EXERCISE: Among the entries below, how many lines include "agent"? Answer with the number only.

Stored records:
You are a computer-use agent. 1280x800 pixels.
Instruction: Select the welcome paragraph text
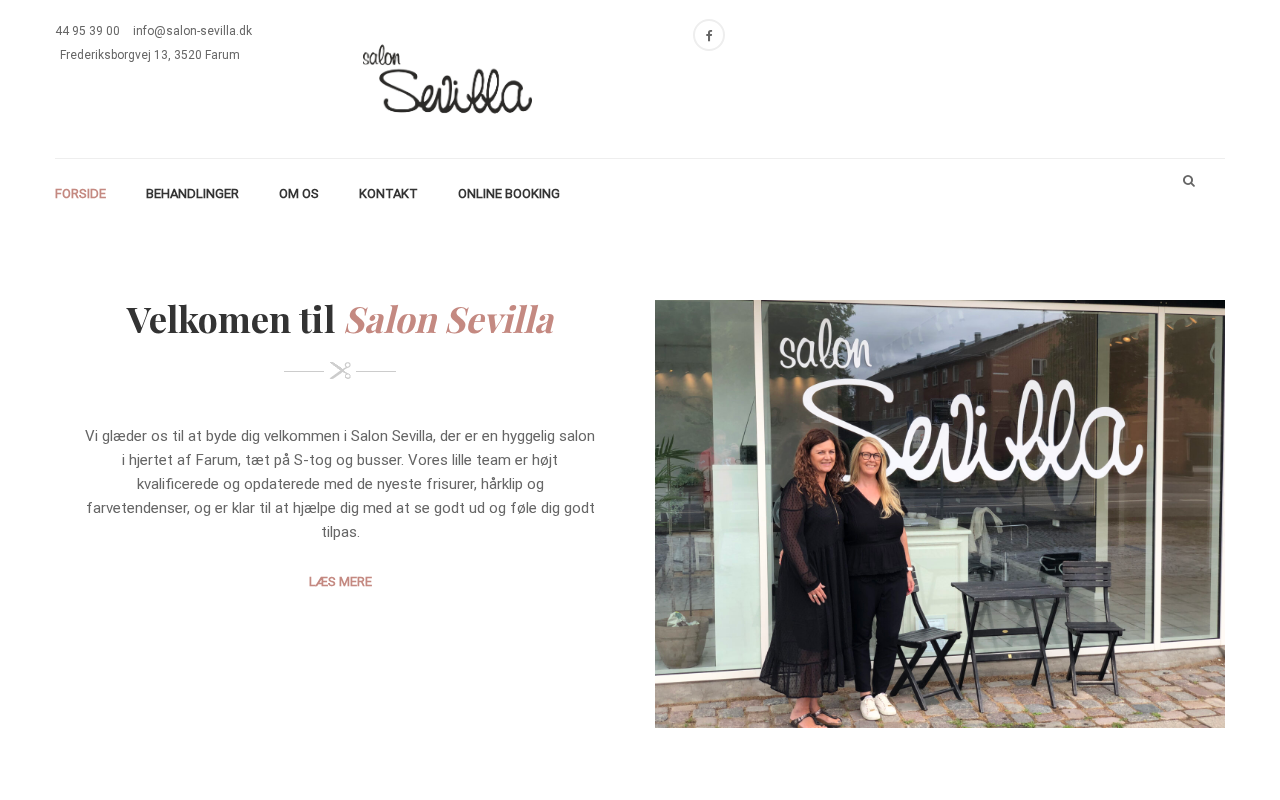pos(340,484)
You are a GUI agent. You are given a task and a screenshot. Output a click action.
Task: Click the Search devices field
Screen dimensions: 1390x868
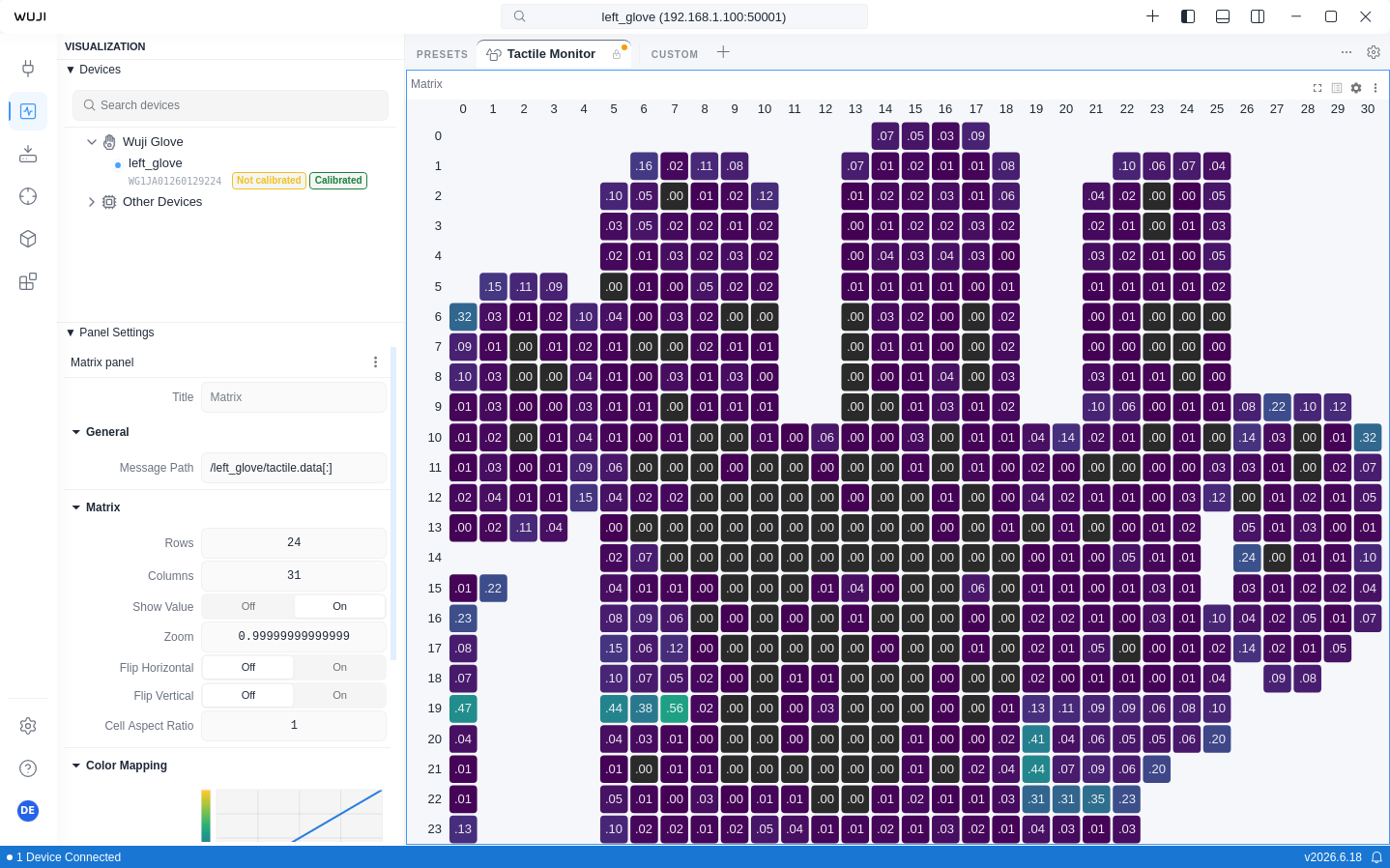230,105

WRITTEN ANSWER: 2